Name Description Value
inferenceserver.image.repository Repository for the image vllm/vllm-openai
inferenceserver.image.pullPolicy Pull policy for the image IfNotPresent
inferenceserver.image.tag Tag for the image latest
inferenceserver.port Port used by the inference server 8000
inferenceserver.resources Resources specified for the container. Specifiy the GPU count ""
inferenceserver.replicaCount Replica count for the inference server 1
inferenceserver.env Environment variables to add to the container []
inferenceserver.monitoring Monitor vLLM using Prometheus False

Useful Grafana Dashboard to use if monitoring is enabled.

RabbitMQ

RabbitMQ is used as a priority in the queue system as well as an intermediary between sender and consumer. We are using the RabbitMQ cluster operator to create the cluster. The file is rabbitmq.yaml.
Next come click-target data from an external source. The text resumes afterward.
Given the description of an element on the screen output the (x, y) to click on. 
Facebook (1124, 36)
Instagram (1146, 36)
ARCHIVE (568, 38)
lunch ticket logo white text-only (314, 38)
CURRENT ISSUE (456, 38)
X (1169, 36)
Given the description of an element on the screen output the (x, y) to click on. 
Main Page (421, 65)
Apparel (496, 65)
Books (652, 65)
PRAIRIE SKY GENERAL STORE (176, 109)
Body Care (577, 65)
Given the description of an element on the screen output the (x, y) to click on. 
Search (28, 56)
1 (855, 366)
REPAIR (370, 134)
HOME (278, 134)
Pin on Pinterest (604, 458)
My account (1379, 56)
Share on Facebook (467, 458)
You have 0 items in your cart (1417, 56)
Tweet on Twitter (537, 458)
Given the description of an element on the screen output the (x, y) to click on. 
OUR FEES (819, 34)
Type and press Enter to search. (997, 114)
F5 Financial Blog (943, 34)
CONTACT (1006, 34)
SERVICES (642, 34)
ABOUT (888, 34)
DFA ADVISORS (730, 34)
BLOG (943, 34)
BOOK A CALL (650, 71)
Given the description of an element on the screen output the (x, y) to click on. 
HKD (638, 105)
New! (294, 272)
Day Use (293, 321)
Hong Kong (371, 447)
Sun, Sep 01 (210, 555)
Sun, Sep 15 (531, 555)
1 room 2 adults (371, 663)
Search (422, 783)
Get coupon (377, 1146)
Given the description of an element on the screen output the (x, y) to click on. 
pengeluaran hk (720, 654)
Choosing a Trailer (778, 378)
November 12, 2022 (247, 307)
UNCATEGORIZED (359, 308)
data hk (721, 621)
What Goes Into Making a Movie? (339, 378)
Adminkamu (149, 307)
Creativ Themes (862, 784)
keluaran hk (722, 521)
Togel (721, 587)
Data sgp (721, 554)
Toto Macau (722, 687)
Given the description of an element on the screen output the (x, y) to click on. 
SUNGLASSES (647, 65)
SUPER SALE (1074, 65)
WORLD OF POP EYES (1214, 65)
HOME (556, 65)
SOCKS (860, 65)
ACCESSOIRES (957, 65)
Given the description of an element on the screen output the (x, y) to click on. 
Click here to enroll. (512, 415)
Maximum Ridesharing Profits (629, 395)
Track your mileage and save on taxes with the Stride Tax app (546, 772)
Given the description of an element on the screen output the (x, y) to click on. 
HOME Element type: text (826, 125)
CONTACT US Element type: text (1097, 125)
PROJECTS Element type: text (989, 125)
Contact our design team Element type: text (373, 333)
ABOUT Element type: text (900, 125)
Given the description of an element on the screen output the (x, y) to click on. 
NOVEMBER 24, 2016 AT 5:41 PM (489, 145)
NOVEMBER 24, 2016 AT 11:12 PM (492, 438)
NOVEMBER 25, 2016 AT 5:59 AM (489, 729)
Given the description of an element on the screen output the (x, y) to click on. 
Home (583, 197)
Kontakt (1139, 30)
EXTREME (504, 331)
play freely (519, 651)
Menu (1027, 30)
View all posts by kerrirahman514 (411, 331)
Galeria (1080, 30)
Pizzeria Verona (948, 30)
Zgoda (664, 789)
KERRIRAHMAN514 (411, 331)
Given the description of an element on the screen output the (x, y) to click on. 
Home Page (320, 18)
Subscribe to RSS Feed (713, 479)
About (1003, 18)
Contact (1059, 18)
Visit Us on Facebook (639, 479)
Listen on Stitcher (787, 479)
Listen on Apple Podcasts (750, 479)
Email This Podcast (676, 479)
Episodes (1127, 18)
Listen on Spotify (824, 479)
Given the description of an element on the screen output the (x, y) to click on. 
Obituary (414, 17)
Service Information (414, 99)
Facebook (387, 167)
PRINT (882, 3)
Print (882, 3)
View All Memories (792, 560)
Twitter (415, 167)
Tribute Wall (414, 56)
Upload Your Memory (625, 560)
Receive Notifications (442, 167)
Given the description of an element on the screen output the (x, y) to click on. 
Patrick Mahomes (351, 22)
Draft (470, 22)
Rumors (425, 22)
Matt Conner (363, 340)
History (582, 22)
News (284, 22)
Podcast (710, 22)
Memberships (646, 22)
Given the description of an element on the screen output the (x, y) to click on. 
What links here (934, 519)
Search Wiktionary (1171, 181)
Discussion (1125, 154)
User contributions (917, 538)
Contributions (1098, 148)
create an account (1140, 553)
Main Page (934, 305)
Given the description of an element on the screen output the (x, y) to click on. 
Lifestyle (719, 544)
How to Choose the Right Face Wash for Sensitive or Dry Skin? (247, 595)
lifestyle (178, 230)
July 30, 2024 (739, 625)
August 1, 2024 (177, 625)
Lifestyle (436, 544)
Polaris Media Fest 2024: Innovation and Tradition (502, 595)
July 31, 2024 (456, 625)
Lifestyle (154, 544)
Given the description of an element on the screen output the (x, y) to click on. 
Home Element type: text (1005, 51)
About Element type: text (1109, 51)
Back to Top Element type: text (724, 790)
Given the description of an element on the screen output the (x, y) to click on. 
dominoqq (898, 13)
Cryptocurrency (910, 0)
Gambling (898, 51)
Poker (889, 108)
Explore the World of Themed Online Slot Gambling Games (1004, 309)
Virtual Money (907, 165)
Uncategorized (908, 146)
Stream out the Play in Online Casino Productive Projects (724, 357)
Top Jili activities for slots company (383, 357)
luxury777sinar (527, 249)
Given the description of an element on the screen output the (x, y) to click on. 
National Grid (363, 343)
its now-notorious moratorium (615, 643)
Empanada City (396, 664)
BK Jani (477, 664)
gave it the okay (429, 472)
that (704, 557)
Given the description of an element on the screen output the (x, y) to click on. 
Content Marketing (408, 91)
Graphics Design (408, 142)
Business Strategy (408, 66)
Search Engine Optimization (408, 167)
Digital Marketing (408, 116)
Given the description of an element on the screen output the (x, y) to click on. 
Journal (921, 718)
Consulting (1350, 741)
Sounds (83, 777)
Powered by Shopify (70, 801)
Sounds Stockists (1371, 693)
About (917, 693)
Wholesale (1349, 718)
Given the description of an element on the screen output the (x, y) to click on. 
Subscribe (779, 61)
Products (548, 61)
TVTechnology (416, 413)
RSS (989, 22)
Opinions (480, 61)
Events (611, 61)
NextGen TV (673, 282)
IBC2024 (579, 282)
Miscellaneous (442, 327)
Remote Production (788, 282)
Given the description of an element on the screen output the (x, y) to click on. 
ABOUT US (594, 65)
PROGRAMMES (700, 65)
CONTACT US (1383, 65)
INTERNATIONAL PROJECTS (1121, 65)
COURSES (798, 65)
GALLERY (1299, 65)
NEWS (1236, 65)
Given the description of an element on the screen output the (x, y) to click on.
It is also compatible with an external RabbitMQ cluster.

Name Description Value
rabbitmq.internal Use an internal RabbitMQ cluster True
rabbitmq.auth.user Username for RabbitMQ (if external) ""
rabbitmq.auth.password Password for RabbitMQ (if external) ""
rabbitmq.host Host for external RabbitMQ cluster ""
rabbitmq.monitoring Monitor RabbitMQ using Prometheus (if internal) False

Useful Grafana dashboard to use if monitoring is enabled.

Database

Database used by the sender to store authentication tokens.

Name Description Value
database.internal Use an internal database True
database.type Type of database: mysql or postgresql mysql
database.auth.rootPassword Root password for the database root
database.auth.username Username for the database user
database.auth.password Password for the database password
database.auth.database Database name test
database.host Host for the database (if external) ""
database.initdbScriptsConfigMap init script for database (if internal) database-config-map

Note that, if the database is external, you will have to initialize it and populate it with your tokens by hand.

Initialization

mysql:

CREATE TABLE users (id INT NOT NULL AUTO_INCREMENT PRIMARY KEY, token VARCHAR(255), priority INT NOT NULL, threshold INT NOT NULL, client_type ENUM('chat'));

postgresql:

CREATE TYPE client_type as ENUM ('chat');
CREATE TABLE users (id SERIAL PRIMARY KEY, token VARCHAR(255), priority INT NOT NULL, threshold INT NOT NULL, client_type client_type);

Insertion

INSERT INTO users (token, priority, threshold, client_type) VALUES ('token', priority, threshold, 'client-type');

Ingress

Nginx ingress template.

Monitoring

Aristote Dispatcher is designed to be monitored using Prometheus. Provided that monitoring is enabled (see section above), you can use Grafana to track cluster metrics and configure alerts.

Everything related to Grafana is stored inside grafana. You will find various dashboards and alerts as JSON.

License

This project is licensed under the MIT License - see the LICENSE file for details.